The wider picture is that more than 30 months after Britain voted in a referendum to leave the E.U. — by a vote of 17.4 million to 16.1 million — the politicians have still not agreed how this should work.
Tuesday’s vote was originally meant to happen in December but May postponed it in the face of almost certain defeat.
Now that it has finally happened, lawmakers must figure out what to do next.
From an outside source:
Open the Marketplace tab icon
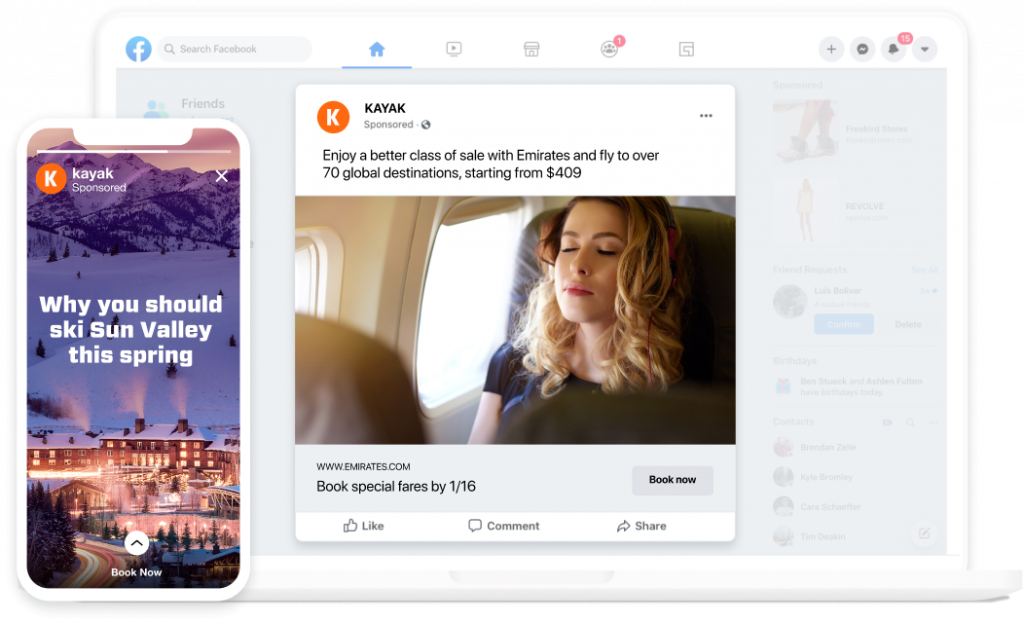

It’s not clear whether any alternative plan has enough support, and the E.U. has said it won’t budge in the concessions it has already given her.
If May and Parliament cannot agree on another course of action, Britain will crash out of the E.U. on March 29 without a deal, something most experts say would have catastrophic consequences.
Shortages of food and medicine, civil unrest, chaos at ports and airports and even rekindled conflict in Northern Ireland have all been touted as possibilities under a “no-deal” Brexit.
The opposition Labour Party has said it will seek to oust May’s government but it is not clear whether it has the required number of votes.
Other lawmakers want a “softer” Brexit or even another referendum — dubbed “the people’s vote” — which might give the public the choice between May’s deal, no deal, or no Brexit at all.

xrepublican
6 years ago

What fools these myrtles be.

xrepublican
6 years ago

So, trump tried to pry us out of NATO several times last year.
How is that for treason ?
phukin quisling.

Pogo
6 years ago

Poobah, where’s the “like” button?  I need to use it for XR’s last comment. 

xrepublican
6 years ago

Thanks, Mr Pogo.
And, I mean phucging quisling, Binkly !
That is, I have an animus for treasonump akin to Mr Bink’s.